* [WHAT TO WORK ON]: Quote the climbing blog post word for word, starting with "Something else I’d" and going on through "over all competitors.".

* [TEXT SHOWN]:
****

Sunday, 8 March 2009
So, I’ve totally recovered from my finger injury and I’ve just set up my beautiful Beastmaker (dreamy sigh). For those of you who are still in the dark ages of training, a Beastmaker is the next evolutionary step in fingerboarding. As someone, recently, so aptly put it, “it does what it says on the tin”. Oh yes, there’s a dark horse in the making (…I can still be a dark horse if I let everyone know I want to be one, right?).
I’ve been fairly abstemious recently, with regards to boozing, but last Friday, I had a fantastic night out. I’ve decided I like having a life. The only downside to going out clubbing is that it’s much more fun when you’re drunk and, lets face it, hangovers are far from a fast track to STRONG. Whilst discussing this with a friend, it was clear that both of us prioritise climbing over drinking but felt that without drinking we’d be washed up spinsters. This has been an ongoing dilemma in my life for a while now and I’ve not yet come to a concrete conclusion, I just thought I’d share my pain.
Something else I’d like to share; “Penelope’s Web”. It occurred to me that unless you’re called Penelope, you probably haven’t heard this expression. Since I was too lazy to write out an explanation, I stole this from the interweb:
Penelope is another of those mythic heroines whose beauties were
rather those of character and conduct than of person. She was
the daughter of Icarius, a Spartan prince. Ulysses, king of
Ithaca, sought her in marriage, and won her over all competitors.

****

* [RECORDED INFORMATION]:
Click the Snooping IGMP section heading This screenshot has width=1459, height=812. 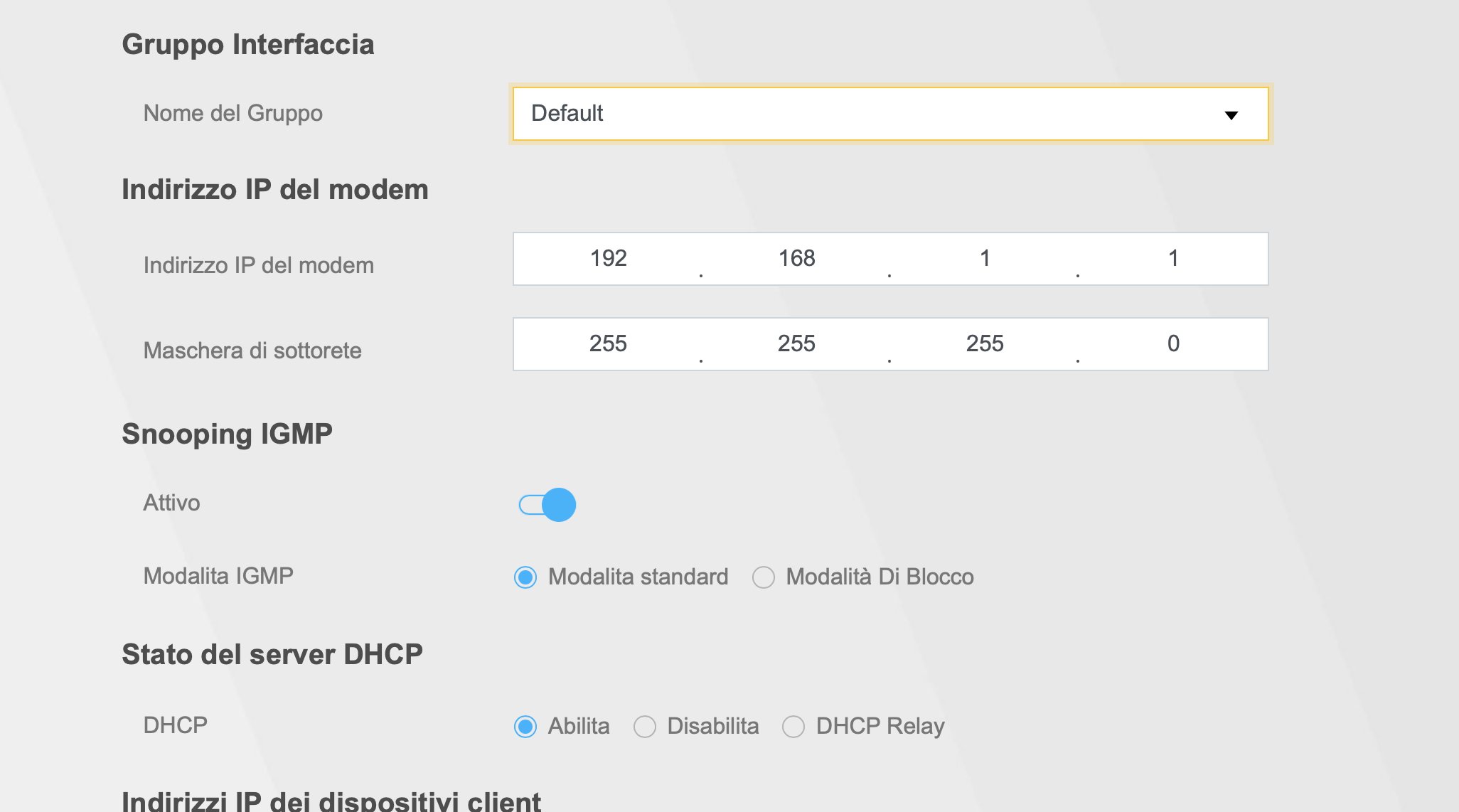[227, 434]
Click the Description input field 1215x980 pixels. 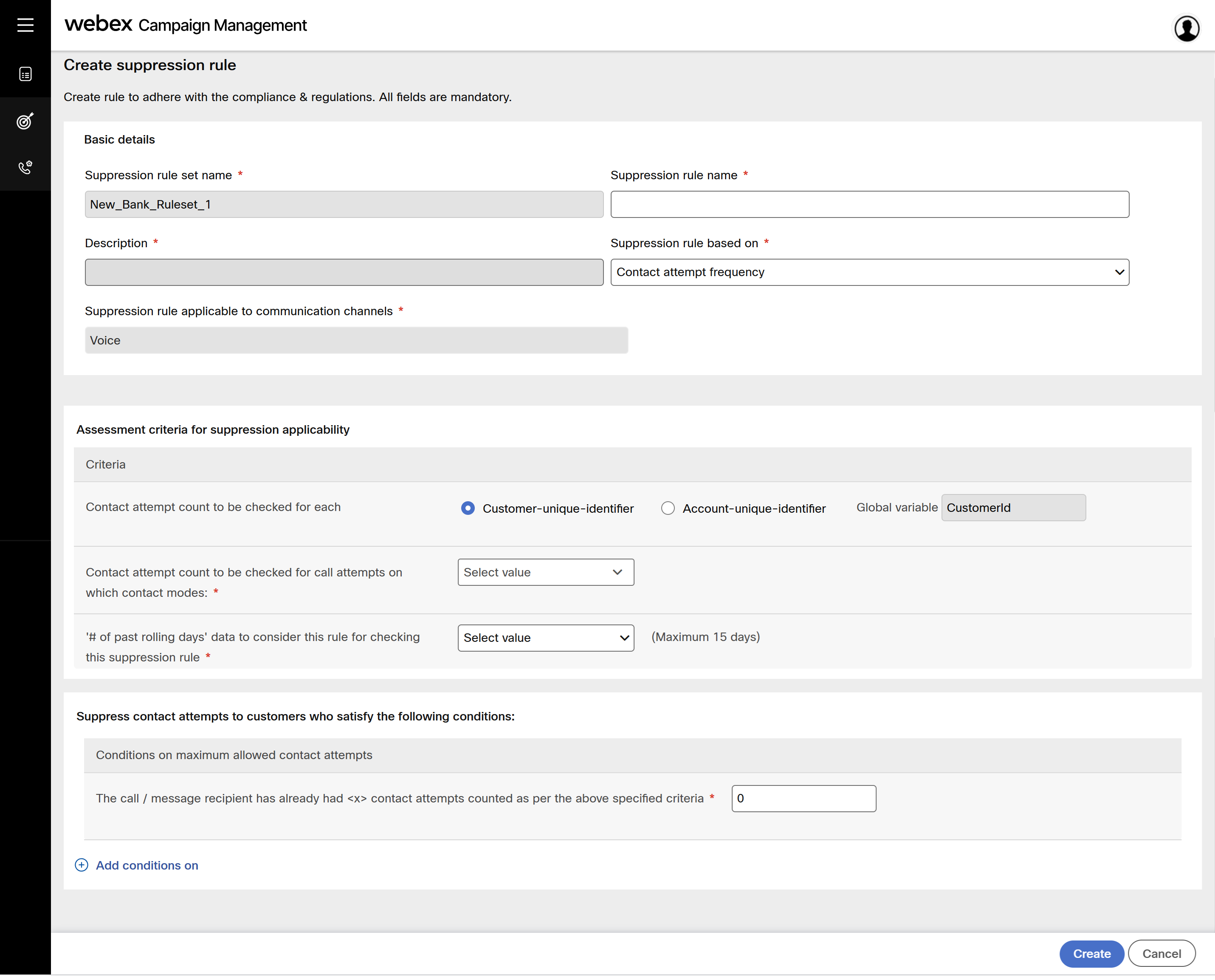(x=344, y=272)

****

* [TASK RESPONSE]:
Something else I’d like to share; “Penelope’s Web”. It occurred to me that unless you’re called Penelope, you probably haven’t heard this expression. Since I was too lazy to write out an explanation, I stole this from the interweb:
Penelope is another of those mythic heroines whose beauties were
rather those of character and conduct than of person. She was
the daughter of Icarius, a Spartan prince. Ulysses, king of
Ithaca, sought her in marriage, and won her over all competitors.